__About this exercise__: Every line in the records below with the string "screenshot" is to be copied out.

__Supplied entries__:
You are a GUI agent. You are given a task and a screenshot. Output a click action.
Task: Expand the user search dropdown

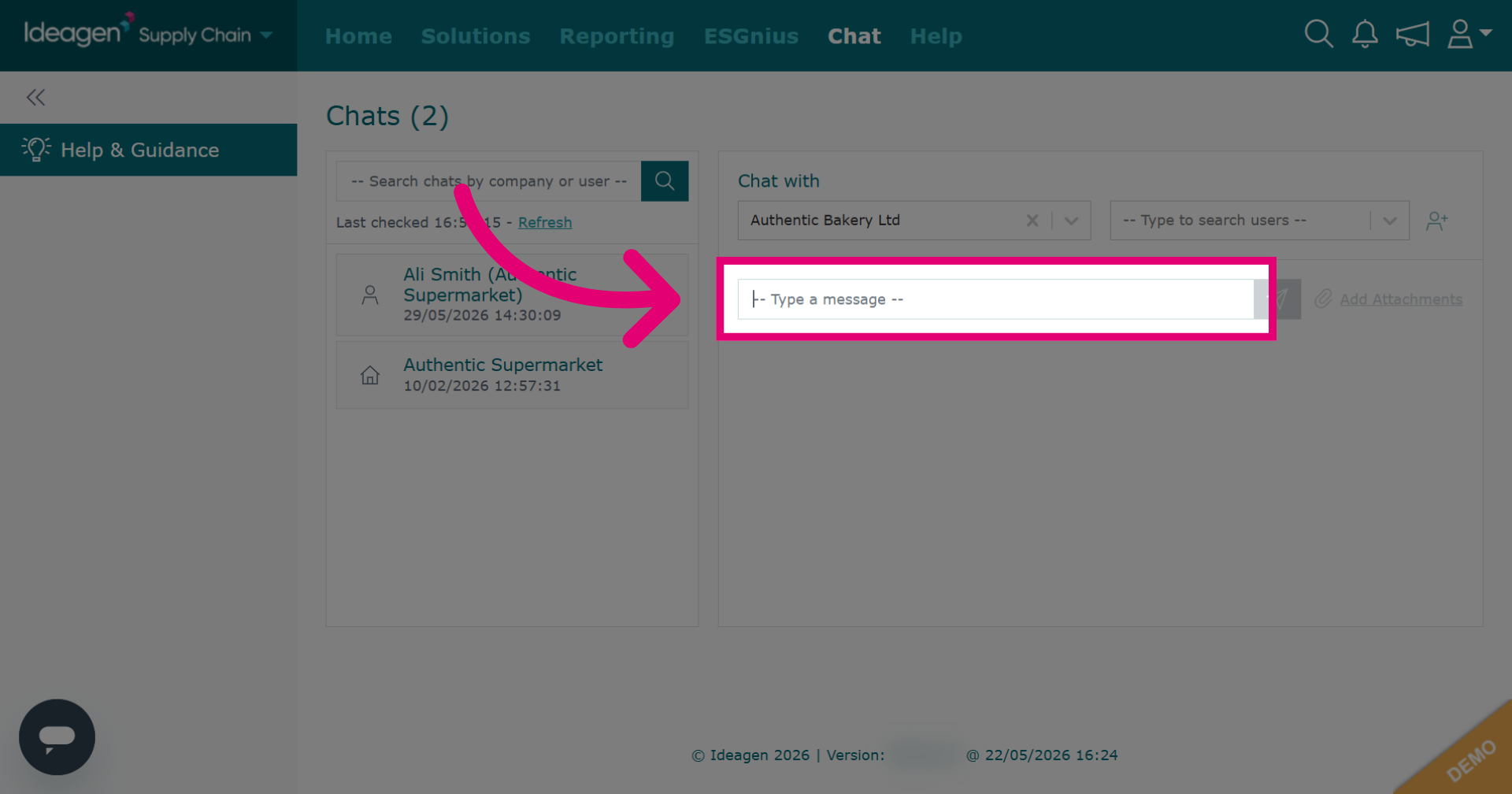tap(1389, 221)
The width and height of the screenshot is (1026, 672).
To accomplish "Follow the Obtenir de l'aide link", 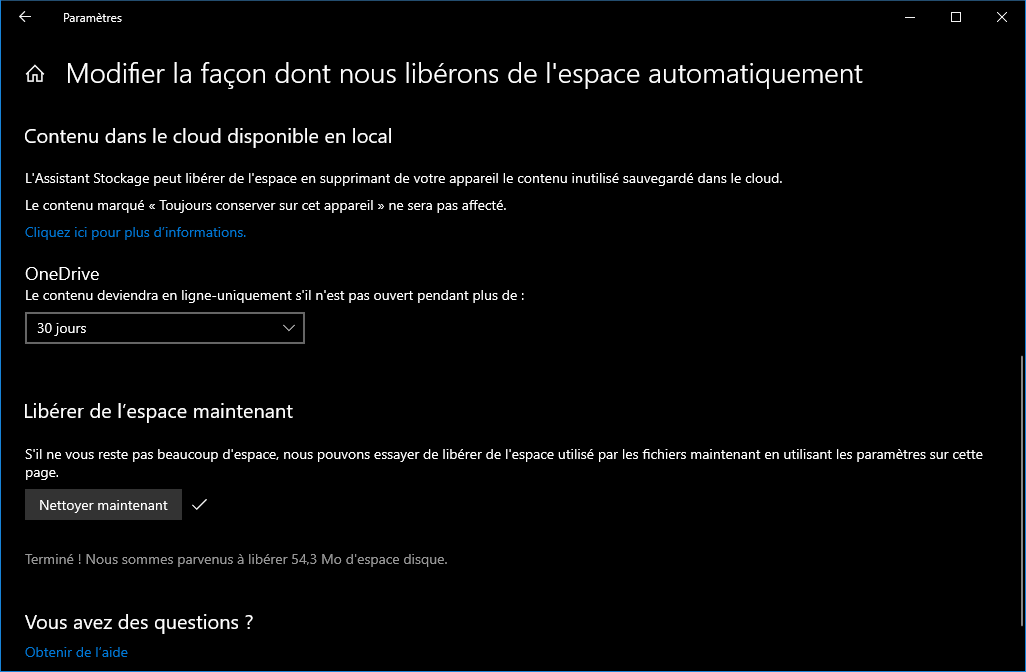I will click(x=76, y=652).
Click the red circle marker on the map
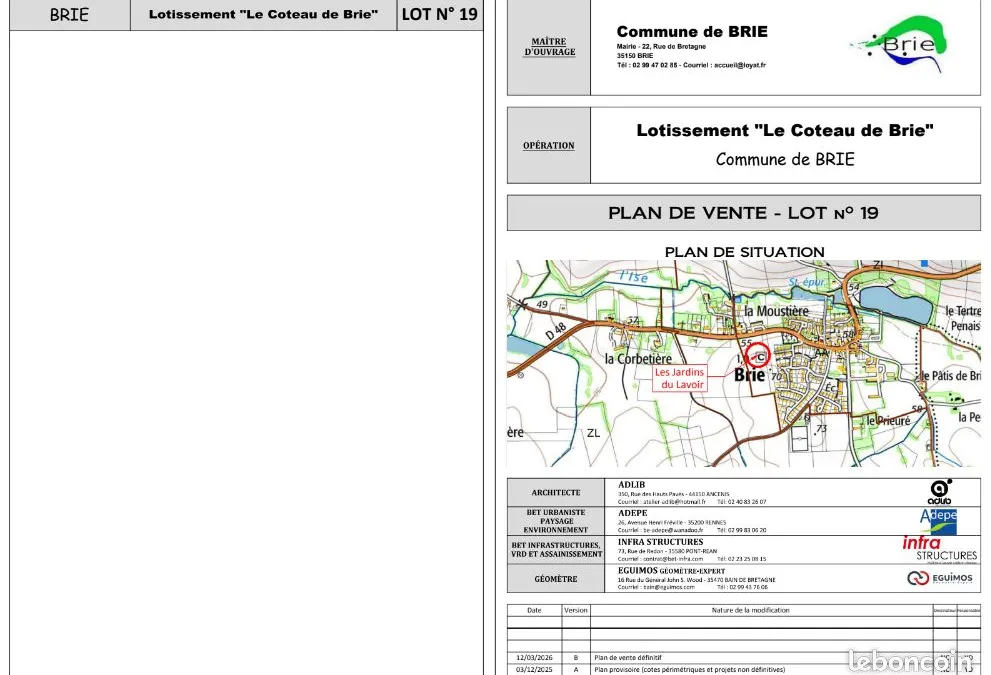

__Task answer__:
You are a GUI agent. You are given a task and a screenshot. Output a click action.
The width and height of the screenshot is (1026, 672).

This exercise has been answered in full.